Bloc de texte =
La représentante de la poursuite a fait valoir que la seule distinction dans le dossier de Sébastien Girard comparativement au cas Pontbriand concerne un nombre moins élevé de relations sexuelles.

«Il ne faut pas oublier l’autre chef, en dehors de la situation d’autorité. Il s’est livré à une agression sexuelle», a précisé Me Prince qui, en plus de réclamer une peine ferme de 18 mois de prison, a demandé une période de probation de deux ans avec une condition de ne pas communiquer avec la victime et ses proches.

La défense

Dans sa longue plaidoirie débutée en fin de matinée et qui a nécessité près de deux heures en après-midi, l’avocat de «Bob» Girard, Me Ronald Robichaud a soumis certains cas de jurisprudence, également celui de Tania Pontbriand, pour en arriver à suggérer, à la juge Tremblay, une peine globale de 15 mois d’emprisonnement à purger dans la collectivité. «Une telle peine suffit pour remplir les critères de dissuasion et satisfaire les fins de la justice», a-t-il soutenu.

Une peine dans la société, a-t-il dit aussi, peut remplir les critères de dénonciation en y incluant des conditions. «Une peine avec sursis peut avoir un effet de dénonciation appréciable, surtout avec l’application de conditions rigoureuses», a noté Me Robichaud.

L’avocat a fait valoir que son client avait 22 ans à l’époque, qu’il n’a jamais agi comme enseignant envers la victime, tandis que Tania Pontbriand, elle, avait une formation d’enseignante et un poste bien réel. «Mon client, lui, n’avait alors aucun diplôme, aucune formation, ni de poste réel. Il ne faisait que du remplacement.»

La peine, a précisé l’avocat, doit être «juste et appropriée» tout en reflétant la gravité objective du délit et la culpabilité morale de l’accusé. «Mon client n’avait aucune notion de pédagogie. Il n’était pas informé des obligations qu’il avait. On ne doit pas ignorer le principe d’individualisation de la peine qui doit être proportionnelle à la gravité de l’infraction et au degré de responsabilité», a-t-il signalé

La représentante du ministère public a profité d’une brève réplique, à la suite des représentations de Me Robichaud, pour faire remarquer que, dans la jurisprudence, on accorde une peine dans la communauté dans les cas particuliers où on constate une absence de séquelles psychologiques chez le plaignant. «Ici, on est ailleurs complètement. Et puis, malgré le jeune âge de Sébastien Girard et le manque d’expérience soulevé, le lien d’autorité était existant. Il lui appartenait de poser ses limites. Il ne l’a pas fait. Il a fait preuve d’un comportement insouciant dans cette relation secrète. Il n’éprouvait aucun malaise dans ce contexte», a souligné Me Ann Marie Prince.

«Je ne suis plus ta victime»

La victime de Sébastien Girard a pris la parole, lundi matin, pour exposer les conséquences importantes qu’elle a subies dans toute cette affaire.

«Aujourd’hui, c’est le moment de reprendre ma vie, celle que tu m’as prise à 14 ans», a-t-elle commencé.

Données fournies =
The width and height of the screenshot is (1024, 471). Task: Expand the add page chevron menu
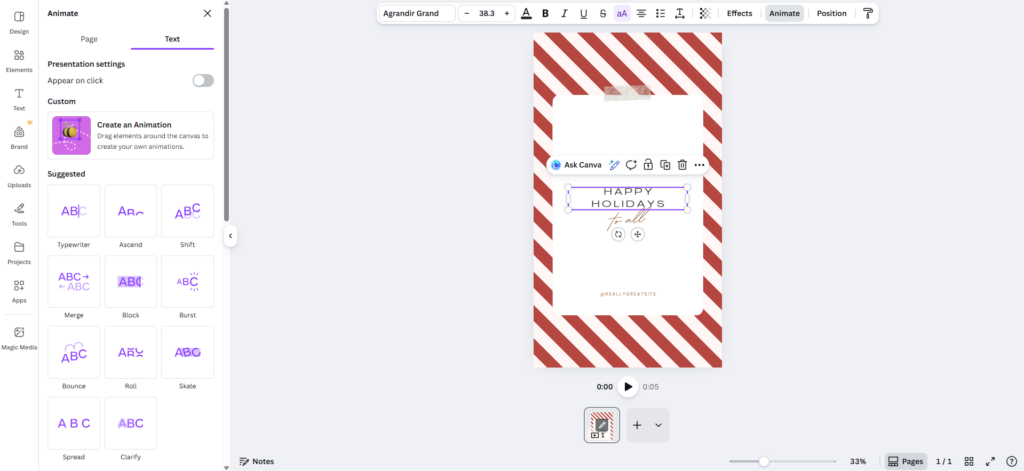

Objectif =
Recopiez fidèlement le passage de l'article, de « Dans sa longue » à « noté Me Robichaud. ».

Résultat attendu =
Dans sa longue plaidoirie débutée en fin de matinée et qui a nécessité près de deux heures en après-midi, l’avocat de «Bob» Girard, Me Ronald Robichaud a soumis certains cas de jurisprudence, également celui de Tania Pontbriand, pour en arriver à suggérer, à la juge Tremblay, une peine globale de 15 mois d’emprisonnement à purger dans la collectivité. «Une telle peine suffit pour remplir les critères de dissuasion et satisfaire les fins de la justice», a-t-il soutenu.

Une peine dans la société, a-t-il dit aussi, peut remplir les critères de dénonciation en y incluant des conditions. «Une peine avec sursis peut avoir un effet de dénonciation appréciable, surtout avec l’application de conditions rigoureuses», a noté Me Robichaud.